Data provided >>
◇ ◇ ◇

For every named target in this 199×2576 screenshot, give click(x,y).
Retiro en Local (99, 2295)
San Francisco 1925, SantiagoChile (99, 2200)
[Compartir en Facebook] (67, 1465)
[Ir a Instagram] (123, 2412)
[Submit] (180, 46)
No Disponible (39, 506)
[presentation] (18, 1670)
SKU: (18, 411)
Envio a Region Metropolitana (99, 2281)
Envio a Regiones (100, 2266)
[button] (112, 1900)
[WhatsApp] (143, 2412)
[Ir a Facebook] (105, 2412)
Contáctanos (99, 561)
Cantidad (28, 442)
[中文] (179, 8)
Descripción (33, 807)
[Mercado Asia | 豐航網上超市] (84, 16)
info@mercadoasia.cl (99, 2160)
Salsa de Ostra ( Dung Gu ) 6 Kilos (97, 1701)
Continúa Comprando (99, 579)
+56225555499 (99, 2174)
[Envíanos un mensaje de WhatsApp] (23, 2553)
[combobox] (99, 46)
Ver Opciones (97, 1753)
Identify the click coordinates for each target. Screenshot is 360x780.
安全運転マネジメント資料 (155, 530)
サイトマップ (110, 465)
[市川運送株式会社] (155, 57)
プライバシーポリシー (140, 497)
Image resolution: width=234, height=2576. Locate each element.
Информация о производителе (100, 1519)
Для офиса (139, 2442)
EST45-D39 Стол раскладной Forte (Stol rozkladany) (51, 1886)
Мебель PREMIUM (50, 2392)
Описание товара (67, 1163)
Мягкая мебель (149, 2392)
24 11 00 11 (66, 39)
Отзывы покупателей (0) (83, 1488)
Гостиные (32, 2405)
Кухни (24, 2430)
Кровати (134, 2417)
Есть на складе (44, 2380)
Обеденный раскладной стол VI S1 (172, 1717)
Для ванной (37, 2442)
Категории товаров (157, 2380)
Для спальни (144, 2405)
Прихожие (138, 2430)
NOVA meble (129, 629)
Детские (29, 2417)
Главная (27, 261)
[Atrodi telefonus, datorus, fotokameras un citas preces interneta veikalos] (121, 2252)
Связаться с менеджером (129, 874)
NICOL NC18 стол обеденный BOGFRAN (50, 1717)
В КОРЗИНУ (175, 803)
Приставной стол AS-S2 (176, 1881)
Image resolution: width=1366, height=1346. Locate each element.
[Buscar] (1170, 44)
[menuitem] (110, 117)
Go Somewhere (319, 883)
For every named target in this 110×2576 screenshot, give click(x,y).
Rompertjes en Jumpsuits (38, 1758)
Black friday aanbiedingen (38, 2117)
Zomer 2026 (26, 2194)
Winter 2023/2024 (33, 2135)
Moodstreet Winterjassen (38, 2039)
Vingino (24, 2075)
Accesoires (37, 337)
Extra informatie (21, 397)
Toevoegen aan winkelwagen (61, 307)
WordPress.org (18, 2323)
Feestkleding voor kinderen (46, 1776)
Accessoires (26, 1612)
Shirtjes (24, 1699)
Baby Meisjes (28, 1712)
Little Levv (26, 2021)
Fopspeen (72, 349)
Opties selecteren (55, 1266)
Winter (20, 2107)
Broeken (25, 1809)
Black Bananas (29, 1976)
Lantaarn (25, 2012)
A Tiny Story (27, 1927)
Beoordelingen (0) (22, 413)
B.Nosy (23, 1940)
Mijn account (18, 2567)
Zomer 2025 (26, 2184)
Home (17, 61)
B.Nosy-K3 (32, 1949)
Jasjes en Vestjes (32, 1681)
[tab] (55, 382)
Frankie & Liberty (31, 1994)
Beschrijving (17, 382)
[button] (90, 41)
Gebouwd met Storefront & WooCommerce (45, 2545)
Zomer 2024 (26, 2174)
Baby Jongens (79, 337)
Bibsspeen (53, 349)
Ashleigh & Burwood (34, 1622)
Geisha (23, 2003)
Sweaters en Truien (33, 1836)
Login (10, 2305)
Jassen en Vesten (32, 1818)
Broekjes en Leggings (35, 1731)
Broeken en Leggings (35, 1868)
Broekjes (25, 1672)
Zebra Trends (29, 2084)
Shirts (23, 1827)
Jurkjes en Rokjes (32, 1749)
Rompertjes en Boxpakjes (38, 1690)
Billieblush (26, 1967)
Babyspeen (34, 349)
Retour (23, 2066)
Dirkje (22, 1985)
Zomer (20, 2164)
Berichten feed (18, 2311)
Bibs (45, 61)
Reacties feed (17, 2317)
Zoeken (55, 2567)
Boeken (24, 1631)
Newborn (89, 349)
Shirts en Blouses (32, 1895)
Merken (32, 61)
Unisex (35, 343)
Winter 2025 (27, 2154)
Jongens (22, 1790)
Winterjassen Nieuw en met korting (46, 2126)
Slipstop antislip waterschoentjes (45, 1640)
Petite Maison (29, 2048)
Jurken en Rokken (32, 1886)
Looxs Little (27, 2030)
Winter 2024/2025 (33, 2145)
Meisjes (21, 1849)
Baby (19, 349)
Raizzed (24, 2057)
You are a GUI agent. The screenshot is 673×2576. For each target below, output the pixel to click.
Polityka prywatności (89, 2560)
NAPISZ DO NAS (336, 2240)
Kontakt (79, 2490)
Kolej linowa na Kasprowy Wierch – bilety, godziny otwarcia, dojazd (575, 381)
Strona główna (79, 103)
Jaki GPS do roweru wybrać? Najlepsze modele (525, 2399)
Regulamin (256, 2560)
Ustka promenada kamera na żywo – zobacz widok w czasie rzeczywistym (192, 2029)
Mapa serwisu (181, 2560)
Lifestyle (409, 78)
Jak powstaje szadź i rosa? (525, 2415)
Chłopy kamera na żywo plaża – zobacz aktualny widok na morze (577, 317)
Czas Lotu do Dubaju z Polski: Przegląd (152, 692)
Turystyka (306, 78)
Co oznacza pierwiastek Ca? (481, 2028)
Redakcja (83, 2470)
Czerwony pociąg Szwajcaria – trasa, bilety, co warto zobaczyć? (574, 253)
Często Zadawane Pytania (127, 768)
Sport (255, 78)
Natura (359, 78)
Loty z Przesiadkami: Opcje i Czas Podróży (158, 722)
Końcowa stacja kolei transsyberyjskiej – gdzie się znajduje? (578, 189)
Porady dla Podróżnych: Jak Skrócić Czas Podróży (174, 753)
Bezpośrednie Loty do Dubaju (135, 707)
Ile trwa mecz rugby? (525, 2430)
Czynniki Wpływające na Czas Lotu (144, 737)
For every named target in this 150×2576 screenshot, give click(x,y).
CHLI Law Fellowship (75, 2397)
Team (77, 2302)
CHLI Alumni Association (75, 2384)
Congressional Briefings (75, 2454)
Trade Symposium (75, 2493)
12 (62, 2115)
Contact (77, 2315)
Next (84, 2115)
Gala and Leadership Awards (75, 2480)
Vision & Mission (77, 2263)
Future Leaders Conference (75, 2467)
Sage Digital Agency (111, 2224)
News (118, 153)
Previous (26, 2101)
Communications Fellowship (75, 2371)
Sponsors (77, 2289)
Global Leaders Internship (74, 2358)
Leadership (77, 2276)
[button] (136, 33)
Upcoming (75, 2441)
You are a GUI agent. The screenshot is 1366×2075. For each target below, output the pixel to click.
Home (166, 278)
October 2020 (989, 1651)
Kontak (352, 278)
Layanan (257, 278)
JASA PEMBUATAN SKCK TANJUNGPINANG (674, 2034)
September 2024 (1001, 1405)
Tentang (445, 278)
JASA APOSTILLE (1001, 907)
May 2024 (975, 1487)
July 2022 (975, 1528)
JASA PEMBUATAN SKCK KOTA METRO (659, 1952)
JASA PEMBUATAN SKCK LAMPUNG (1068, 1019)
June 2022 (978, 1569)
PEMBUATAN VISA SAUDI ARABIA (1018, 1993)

◇ ◇ ◇

Exercise prompt >>
Return only the lines between the one holding "SKU: (18, 411)" and the one holding "Ver Opciones (97, 1753)", inclusive, exactly as they appear above.

Your response >>
SKU: (18, 411)
Envio a Region Metropolitana (99, 2281)
Envio a Regiones (100, 2266)
[button] (112, 1900)
[WhatsApp] (143, 2412)
[Ir a Facebook] (105, 2412)
Contáctanos (99, 561)
Cantidad (28, 442)
[中文] (179, 8)
Descripción (33, 807)
[Mercado Asia | 豐航網上超市] (84, 16)
info@mercadoasia.cl (99, 2160)
Salsa de Ostra ( Dung Gu ) 6 Kilos (97, 1701)
Continúa Comprando (99, 579)
+56225555499 (99, 2174)
[Envíanos un mensaje de WhatsApp] (23, 2553)
[combobox] (99, 46)
Ver Opciones (97, 1753)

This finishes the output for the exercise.